Правда, некоторые высказывали сомнения: ну разве это хор? Они так поют, что можно записать как нотный диктант. Все понятно. А хор — это когда ничего непонятно. Но мы-то пели Дебюсси, Равеля, Хиндемита, причем на языках оригиналов!

Однако дело сдвинулось, мы стали выступать в Малом зале консерватории, потом нас пригласили выступить в Прибалтике. Помню, как мы искали деньги на железнодорожные билеты. Выручил проректор по хозяйственной части Владимир Карпович Частных, оплатив билеты.

В хоре была своя система сбора средств: за вход на репетицию мы платили по десять копеек. Приходишь на репетицию и кладешь десять копеек в кассу. А опоздавшие — двадцать копеек. На эти деньги копировали ноты. Тогда ведь ничего не было. Потом мы стали ездить в Светлогорск Калининградской области. Там у консерватории был лагерь, мы покупали путевки по профсоюзной линии, и в течение месяца создавали задел программ на следующий сезон.

■ **Задания**:
1. Перепиши текст о хоре от слов «Правда, некоторые высказывали» до слов «Частных, оплатив билеты.» включительно, подставив «Карелии» вместо «Прибалтике».
2. Продолжи текст о хоре, начав сразу после его последнего предложения.

[Сохранённые записи набора данных]
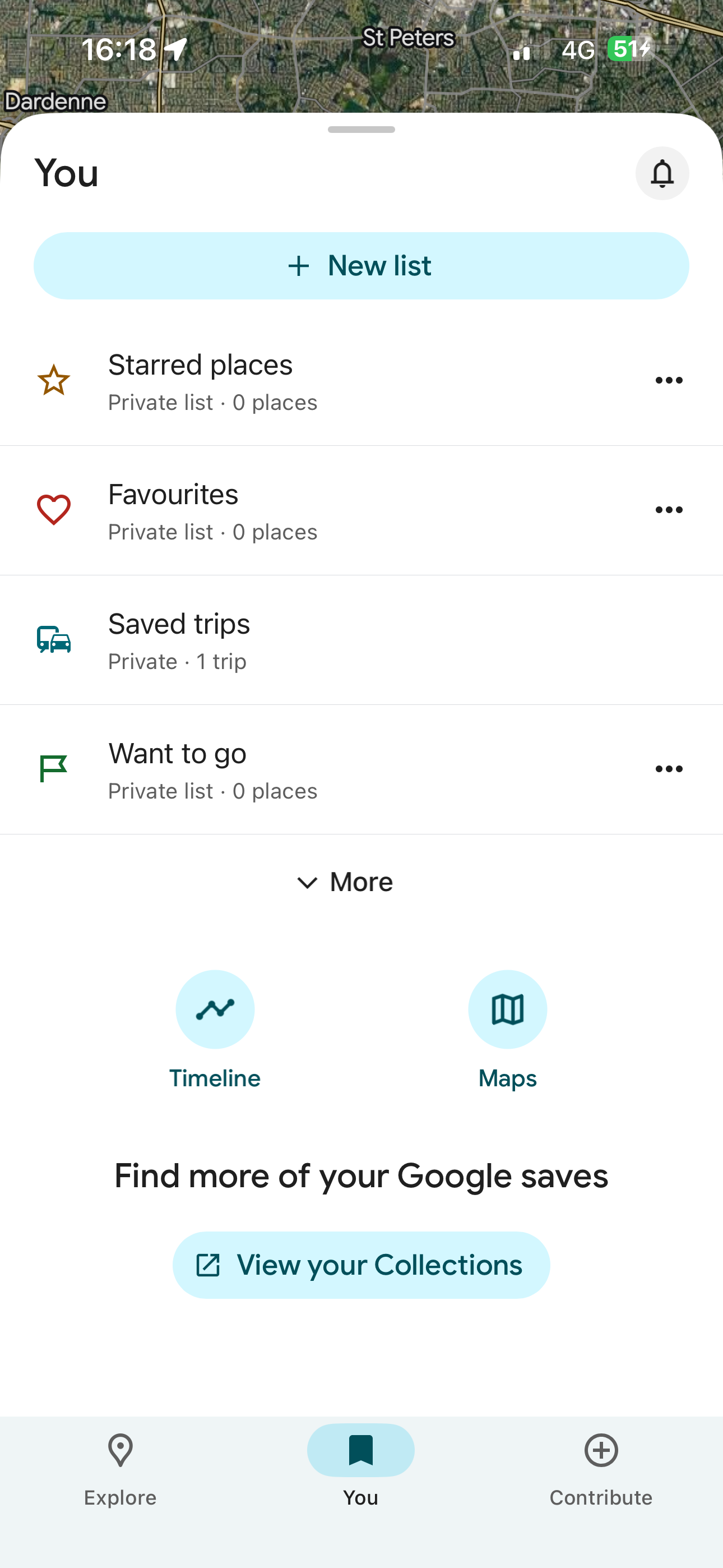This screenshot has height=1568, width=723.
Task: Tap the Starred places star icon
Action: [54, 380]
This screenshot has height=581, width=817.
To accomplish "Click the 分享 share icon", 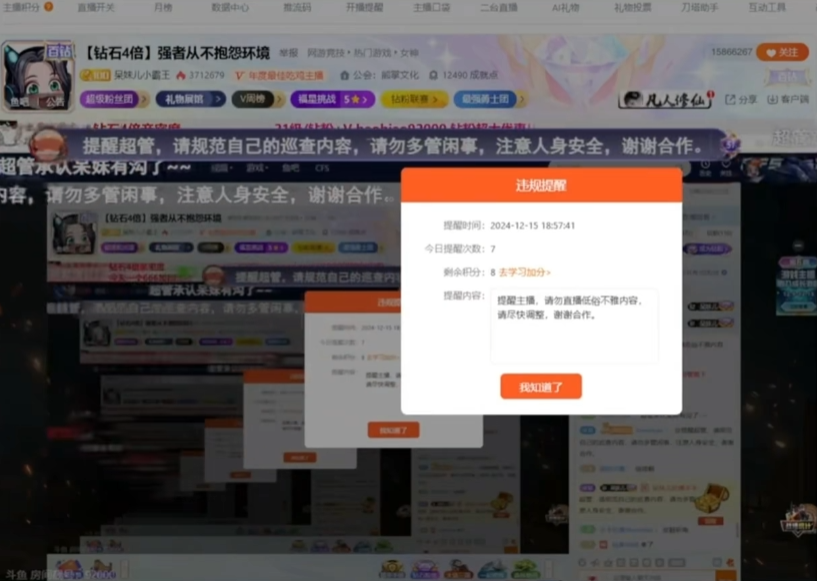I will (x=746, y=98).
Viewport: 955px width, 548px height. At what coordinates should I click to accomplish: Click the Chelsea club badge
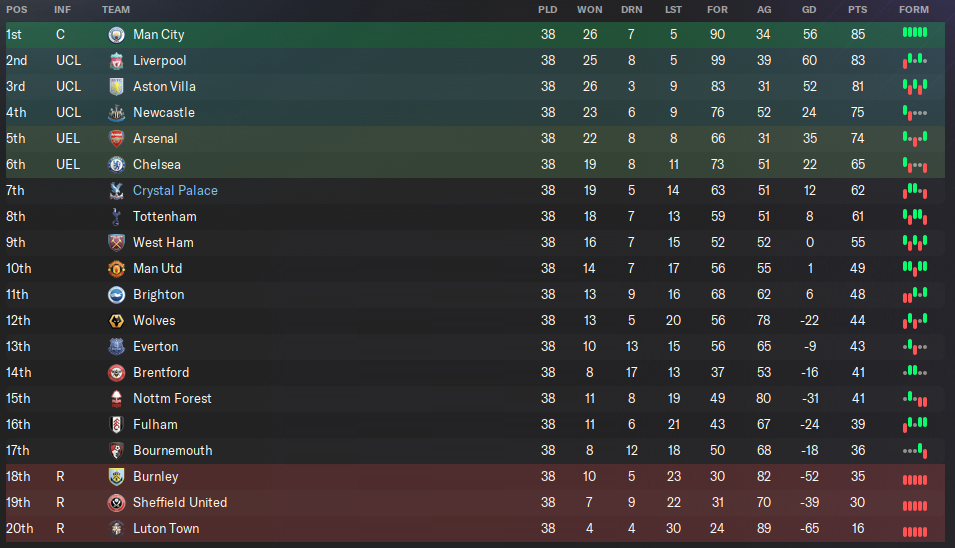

■ **Ожидаемые ответы**:
1.
Правда, некоторые высказывали сомнения: ну разве это хор? Они так поют, что можно записать как нотный диктант. Все понятно. А хор — это когда ничего непонятно. Но мы-то пели Дебюсси, Равеля, Хиндемита, причем на языках оригиналов!

Однако дело сдвинулось, мы стали выступать в Малом зале консерватории, потом нас пригласили выступить в Карелии. Помню, как мы искали деньги на железнодорожные билеты. Выручил проректор по хозяйственной части Владимир Карпович Частных, оплатив билеты.

2.
АУ | Как вы попали на конкурс в Италию?

ВП | В 1975 нам пришло приглашение в Италию на самый знаменитый хоровой конкурс «Гвидо д’Ареццо». Мы подали заявку, как полагается. Денег, естественно, у нас не было. И тогда в дело вмешался Владислав Геннадьевич Соколов, который был председателем Всероссийского хорового общества, оно и оплатило нам дорогу. В Министерстве культуры, когда провожали нас в Италию, сказали: «Вы ничего не получите, конечно…» Хора при этом никто из них не слышал.

Только один человек слушал нас перед конкурсом: Константин Петрович Виноградов, У нас он вел предмет «история хорового искусства и исполнительства». Он из рода купцов Виноградовых: до революции были «Виноградовские булочные». Служил в Первой конной Буденного, учился у Гнесиных, был хормейстером в Краснознаменном ансамбле при Александрове и в Госхоре при Данилине, работал со Станиславским в музыкальном театре. Мы подружились.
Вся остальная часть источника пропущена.